Welchen Einfluss hat die Wirtschaftskrise auf Ihren Bereich? Spüren Sie Auswirkungen?

In der ersten Jahreshälfte 2009 sind unsere Umsätze eingebrochen, durch die Auswirkungen der Finanzkrise war der gesamte Kapitalmarkt zum Erliegen gekommen, auch in unser Waldprojekt wurde zu der Zeit wenig investiert. Seit dem Sommer 2009 hat sich die Lage jedoch normalisiert und die Besonderheiten unserer Kapitalanlage (Direktinvestment in eine Sachwertanlage, börsenunabhängiges Investment, Inflationsunabhängigkeit) haben uns Kundenkreise erschlossen, die Ihr Geld nicht mehr ausschließlich den klassischen  Produkten des Kapitalmarktes anvertrauen wollen.

Wie kommt man überhaupt auf die Idee eines Waldinvestments? Was gab den Ausschlag für Ihr Unternehmen sich gerade hierauf zu konzentrieren?

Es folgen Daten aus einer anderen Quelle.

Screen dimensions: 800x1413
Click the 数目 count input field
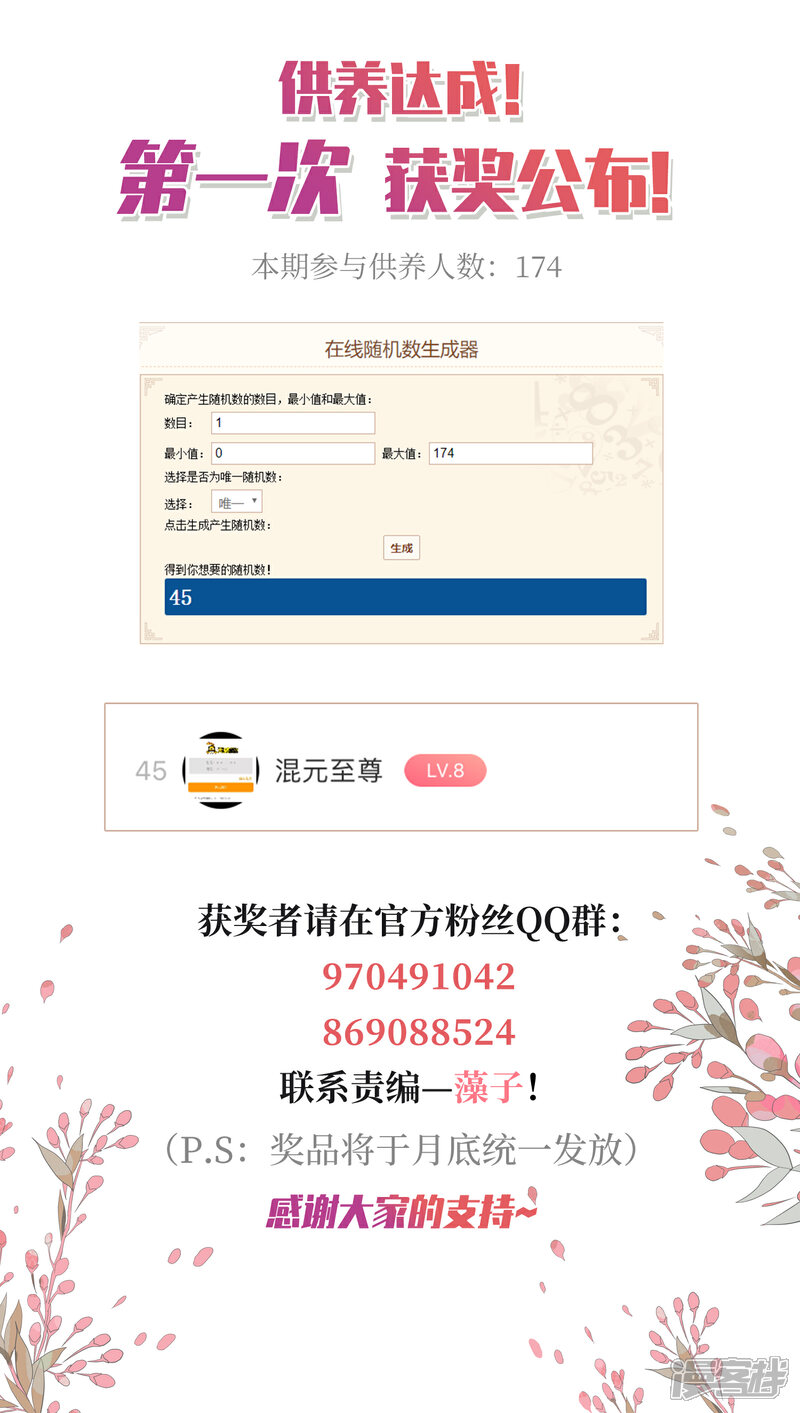tap(293, 423)
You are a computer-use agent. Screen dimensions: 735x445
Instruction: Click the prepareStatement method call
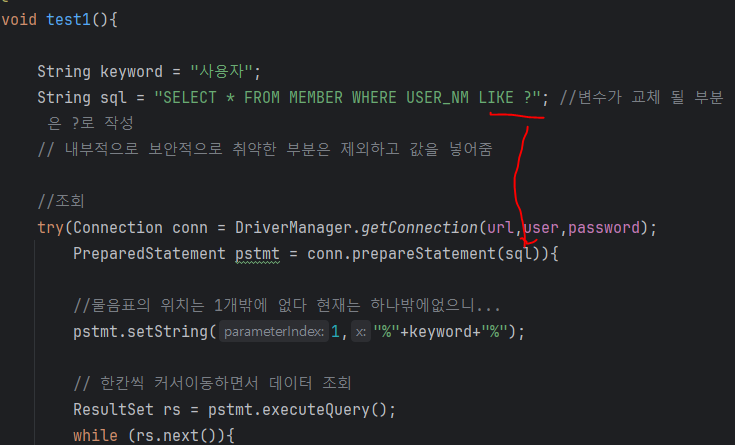[x=424, y=254]
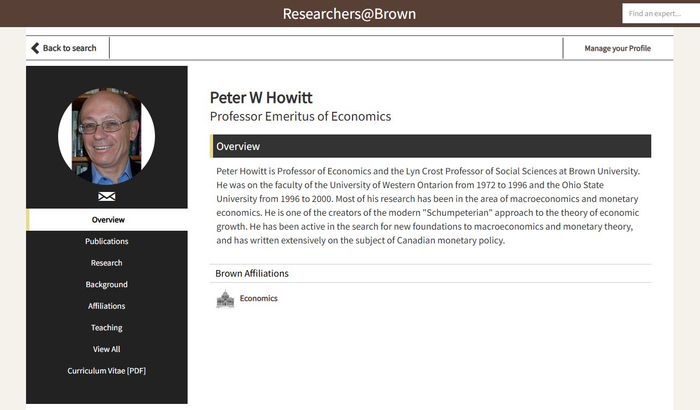The width and height of the screenshot is (700, 410).
Task: Select View All in sidebar
Action: point(107,349)
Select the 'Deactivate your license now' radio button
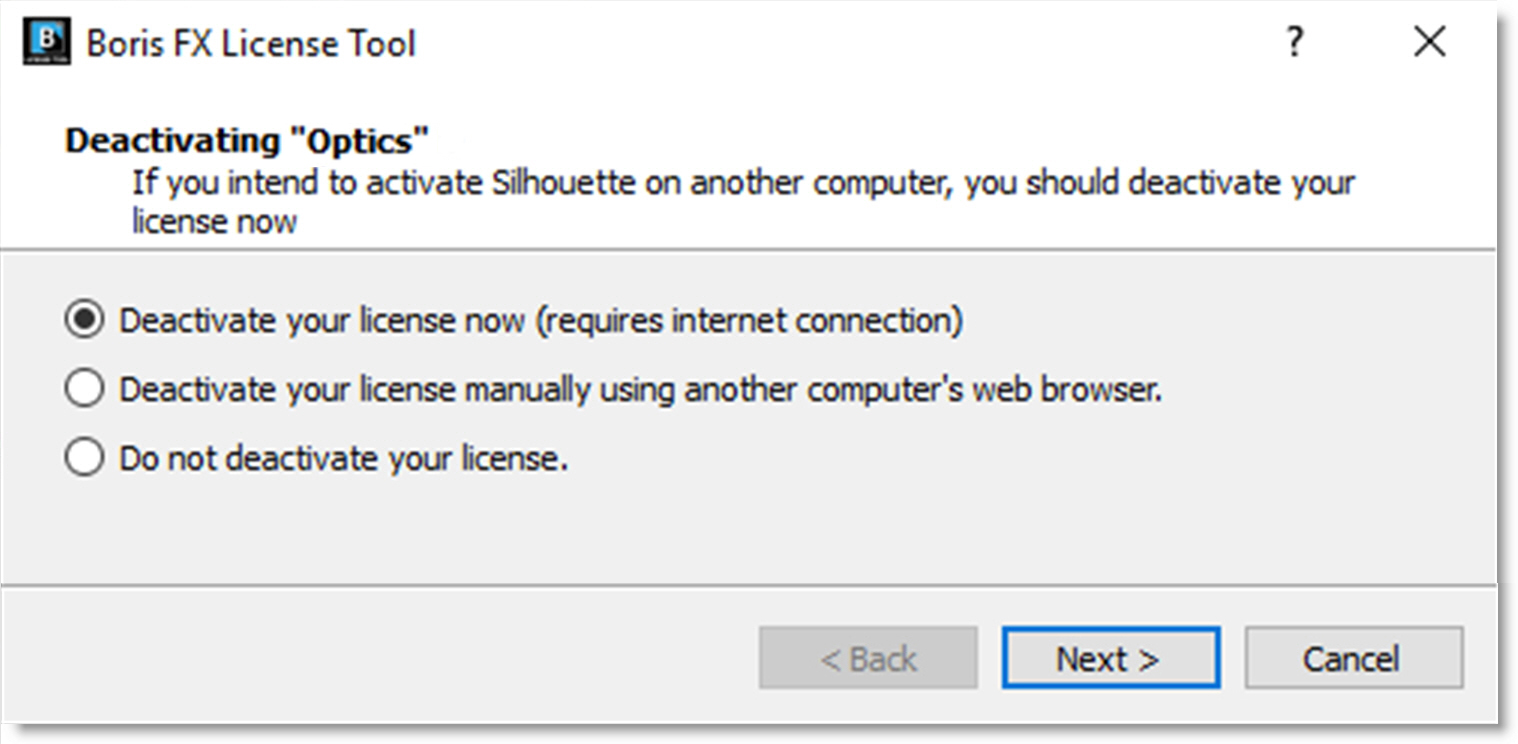Screen dimensions: 1518x744 [84, 320]
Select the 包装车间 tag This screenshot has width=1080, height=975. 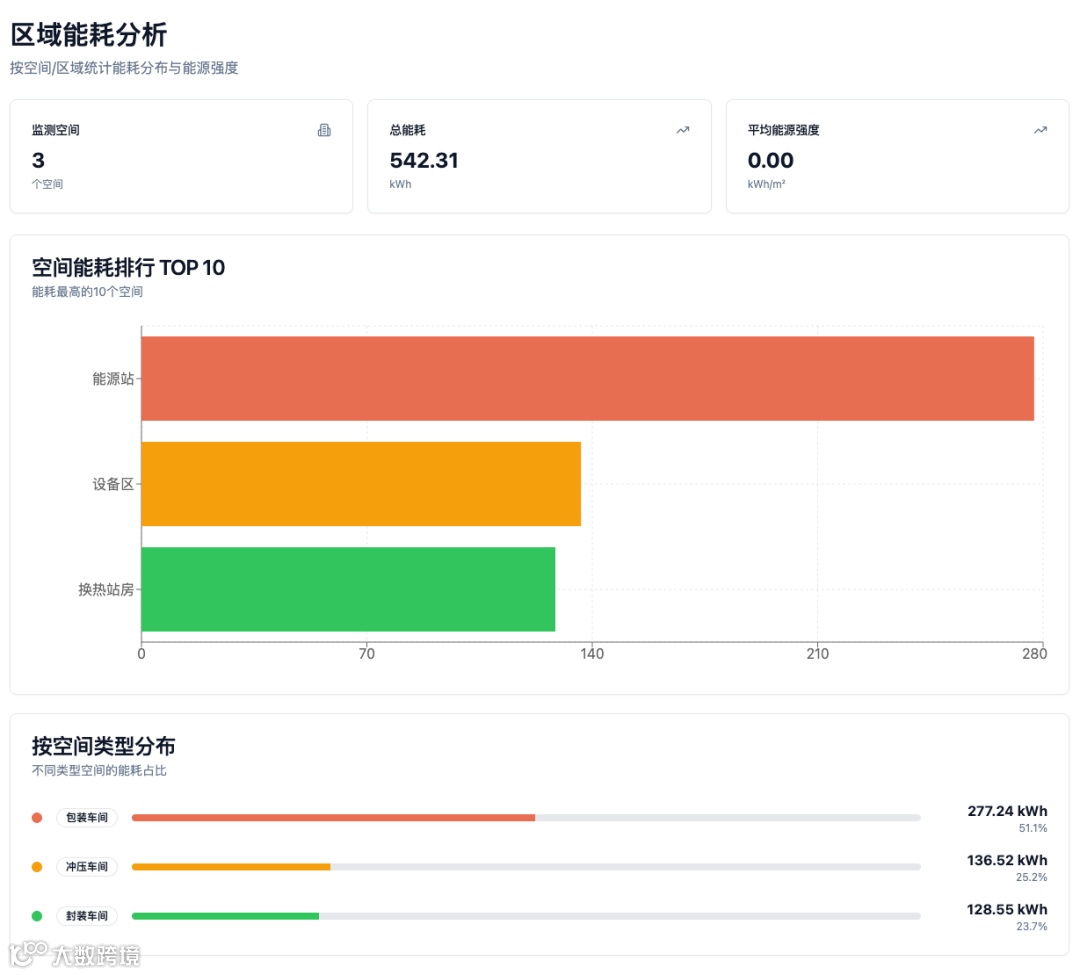(x=87, y=817)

Im Jahre 1985 wurde die Miller Reisen GmbH gegründet, die sich von Anfang an auf Reisen nach Lateinamerika spezialisiert hat und heute mit ca. 35 Mitarbeitern führender Anbieter von Privatreisen in diese Region ist. In nunmehr 25 Jahren sind enge Geschäftskontakte nach Südamerika entstanden, gleichzeitig blieben uns negative Veränderungen in Südamerika durch Raubbau an der Natur nicht verborgen, in Paraguay ist die Naturwaldfläche von einst 80% der Landesfläche auf unter 10% geschrumpft. Mit der Aufforstung brachliegender Flächen zu beginnen, erschien nur als logische Konsequenz, zumal unter dem Gesichtspunkt der Klimaneutralität, denn mit den Aufforstungen neutralisieren wir unter anderem die Emissionen an Treibhausgasen, die unsere Reisegäste verursachen. Beteiligungen auf dem Kapitalmarkt als Renditeobjekt anzubieten, war ein weiterer logischer Schritt.